Symmetry article by Symmetry
SymmetryAug, 2016 in
Recounting the Journey of the Federal Minimum Wage

The minimum wage is a wage floor designed to ensure equitable payment to employees, regardless of the free-market equilibrium wage. This form of market correction bolsters a country’s social welfare, and provides a baseline for organizations to pay their employees. Although the minimum wage has played an indispensable role in the United States’ history, its origin dates back to New Zealand in 1894. In its early stages, the progressive wage floor encompassed all businesses and industries and was implemented across the entire country.

Nearly four decades later, President Franklin Delano Roosevelt proposed the brainchild of a 25 cent minimum wage as part of the New Deal-Era National Industrial Recovery Act of 1933. To his dismay, the legislation was ruled unconstitutional in 1935, and was not reinstated until the Fair Labor Standards Act of 1938, which established not only the minimum wage, but also overtime pay, record keeping, and other vital human resource statutes. Roosevelt’s 25 cent minimum wage was just the beginning of this economic policy’s journey.

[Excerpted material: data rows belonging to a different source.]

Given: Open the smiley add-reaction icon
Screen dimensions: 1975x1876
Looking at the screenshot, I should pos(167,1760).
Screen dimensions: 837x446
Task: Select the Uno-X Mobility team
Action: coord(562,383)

In the years to follow, America lifted itself out of the most devastating recession the country has ever seen. It endured a brutal war, and elected one of the youngest presidents to the Oval Office. The liberal political climate of the 1960s kindled a higher minimum wage. Constant increases were implemented to keep up with rising prices. Although various presidential administrations recognized that the minimum wage must be adjusted for inflation in order to avoid the erosion of consumer purchasing power, the wage floor was never indexed to inflation; therefore, it did not automatically increase with rising prices. The only circumstance in which a raise to the federal minimum wage takes place is when it is passed through Congress.

As the country progressed, so did the economic policies that influenced the people. In 1973, the United States saw rapid increases in oil prices due to the Arab oil embargo that began in October. Following the Iranian revolution, a second energy crisis shocked the U.S. economy in 1979. Fiscal imbalances, energy shortages, and outrageous inflation lead the American people to elect more conservative leadership in 1980. During this time, the minimum wage remained stagnant from 1981-1990 at $3.35. Throughout the 90’s it incrementally rose, and by July 2009, the current wage was $7.25, which was implemented as a result of President George W. Bush’s legislation.

During the 2013 State of the Union Address, President Obama advocated for a $9.00 minimum wage by the year 2015. His proposal centered around tying the minimum wage to inflation so that its value would rise each year in relation to prices. In 2013, the 113th Congress introduced The Fair Minimum Wage Act that would amend Roosevelt’s Fair Labor Standards Act of 1938. The four main goals of this provision were to 1) raise the minimum wage to $8.20 an hour on the first day of the third month after the act is passed as law; 2) implement a $9.15 wage after one year of employment; 3) introduce a $10.10 wage after two years and 4) increase employees’ wages annually after three years of employment. The bill has not advanced further than its introduction onto the Senate floor, but as the country ventures into a new political climate with the 2016 election, the minimum wage will assuredly continue its progression through American history.